Haar belang bij de onder 2.4 vermelde verklaring voor recht heeft [geïntimeerde] evenmin voldoende aannemelijk gemaakt met het betoog dat zij door De Nederlandsche Bank kan worden beboet omdat zij een deel van de pensioentoezegging aan haar werknemers niet heeft ondergebracht bij een pensioenuitvoerder en dat zij daarmee in strijd handelt met haar onderbrengingsplicht als bedoeld in artikel 2 PSW en artikel 23 PW (akte onder 17) dan wel dat haar werknemers haar tot betaling kunnen aanspreken van het verschil tussen het pensioen waarop zij volgens de pensioentoezegging van [geïntimeerde] recht hebben en hun actuele pensioen (akte onder 20 en 24). [geïntimeerde] heeft op geen enkele wijze geconcretiseerd of onderbouwd dat zij aan haar werknemers toezeggingen heeft gedaan tot hogere pensioenen dan die welke door PME zijn geoffreerd en gerealiseerd.
2.8.
Op grond van het voorgaande moet de conclusie zijn dat [geïntimeerde] geen voldoende belang heeft bij de door haar als laatste gevorderde verklaring voor recht.
2.9.
Met inachtneming van hetgeen in het tussenarrest is overwogen en beslist, is de slotsom dat geen van de vorderingen van [geïntimeerde] voor toewijzing in aanmerking komt.
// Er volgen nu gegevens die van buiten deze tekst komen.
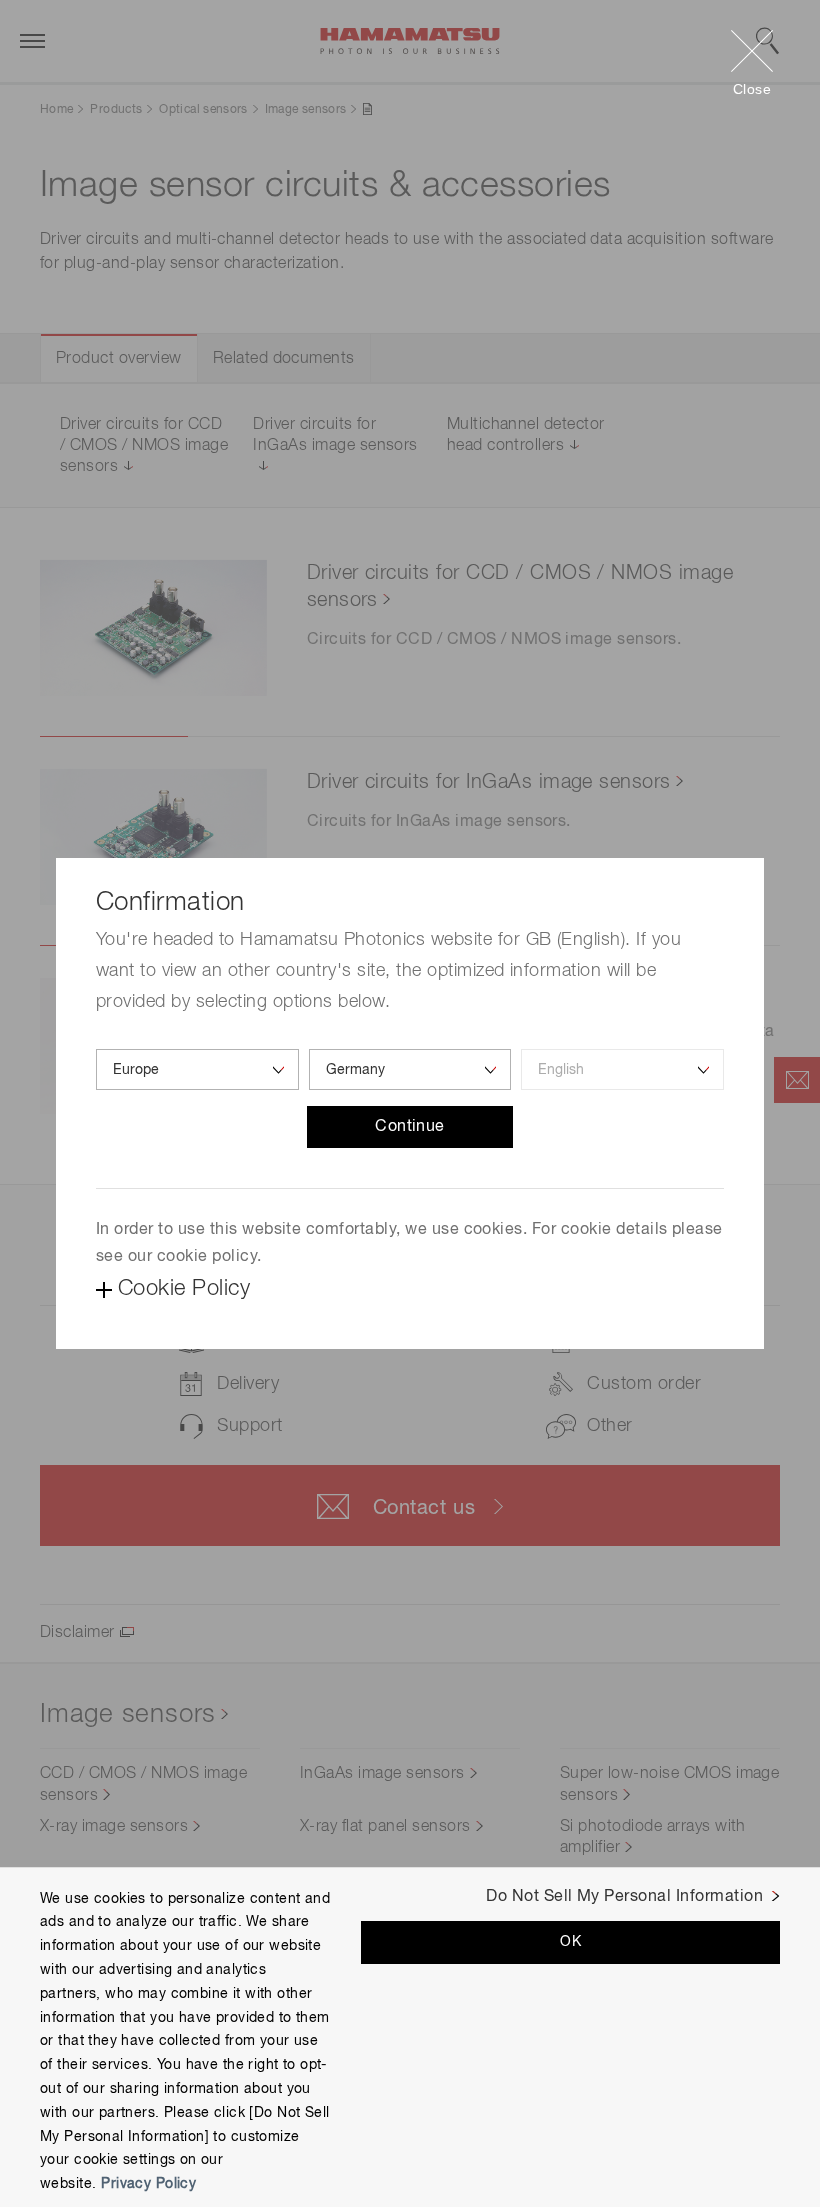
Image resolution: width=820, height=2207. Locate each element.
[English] (622, 1069)
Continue (410, 1127)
Het hof zal de vonnissen waarvan beroep vernietigen en de vorderingen van [geïntimeerde] (alsnog) afwijzen. [geïntimeerde] dient als de in het ongelijk gestelde partij te worden veroordeeld in de kosten van het geding in eerste aanleg en in hoger beroep.

3.De beslissing

Het hof:
vernietigt de vonnissen van de kantonrechter waarvan beroep onder zaaknummer 1075682 CV EXPL 09-28079 gewezen op 25 februari 2010 en 17 juni 2010,
en opnieuw rechtdoende:
wijst de vorderingen van [geïntimeerde] af;
veroordeelt [geïntimeerde] in de kosten van het geding in eerste aanleg begroot op € 208,= aan verschotten en € 2.000,= voor salaris gemachtigde en in de kosten van het hoger beroep, tot op heden aan de zijde van PME begroot op € 336,89 aan verschotten en € 15.580,= voor salaris advocaat;
verklaart deze proceskostenveroordelingen uitvoerbaar bij voorraad.
Dit arrest is gewezen door mrs. J.E. Molenaar, R.J.M. Smit en S.F. Schütz en is door de rolraadsheer in het openbaar uitgesproken op 27 augustus 2013.